The park lodge and a small car park are in the east close to the entrance on Park Road, while the other entrance is in the west on Cemetery Road. Information boards are located around the park.
In the north of the park is a recently built sensory garden funded by Community Spaces and planted by children from local schools,and more recently maintained by Local volunteers and Bradford Park and recreation. Also in the north of the park there is a Bowling greens. To the west of the main lake is a fenced off children's play .Recent new additions include an area with a cable rider,Trim trail, climbing net and climbing wall.

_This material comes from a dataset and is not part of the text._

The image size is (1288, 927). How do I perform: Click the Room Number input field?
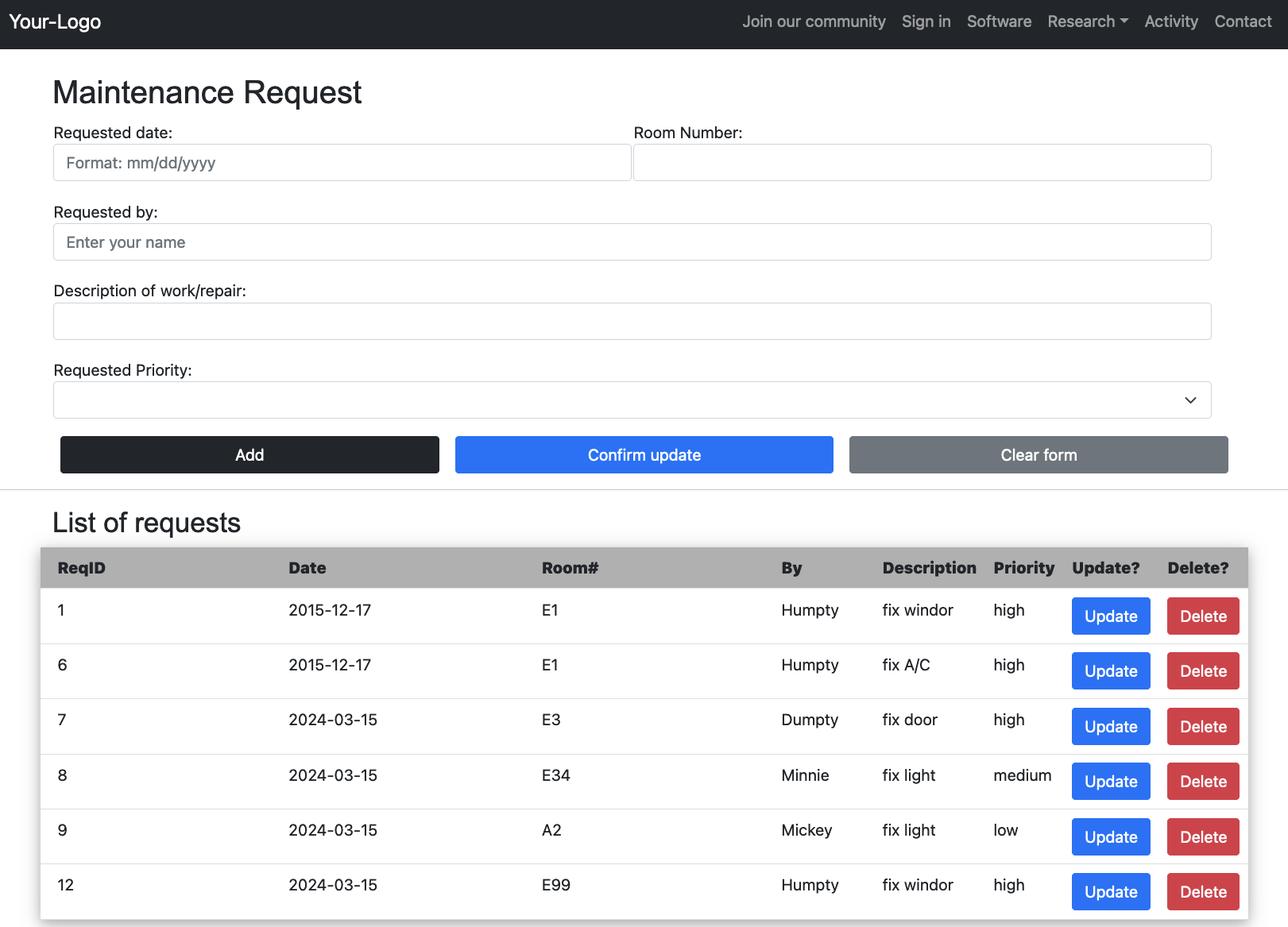pyautogui.click(x=922, y=162)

East of the lodge is a granite obelisk Boer War memorial . North of the lodge is a rose garden with a memorial sundial to the memory of cricketer Lieutenant Frank Milligan who died in 1900 at the age of 30, in an attempt to relieve the siege of Mafeking during the Second Boer War.
In the south of the park is a near rectangular dam lake with an area of about 7 acres (2.8 hectares). The lake has a perimeter footpath and in the north an island wildlife refuge. The lake banks are walled and the lake depth varies from 3 feet (1 m) at the edge to a maximum of 20 feet (6.1 m) and the lake bottom is of stone. The lake is thought to have been a disused quarry, later used as a Victorian boating lake. The main lake is stocked with bream, carp, perch, roach, and tench and fishing permits can be purchased. For the bird watcher, birds found in and around the lakes include coot, great crested grebe, mute swan, tufted duck, moorhen, and mallard, and around the park mistle thrush, blackbird, redwing, blue tit, chaffinch and pigeon. For younger visitors there is pond dipping for invertebrates such as caddisfly, damselfly, leech, flatworm, water boatman, and water skater.
A further small dam lake of over 0.6 acres (0.24 hectares) known as Jug Dam is situated in the north of the park.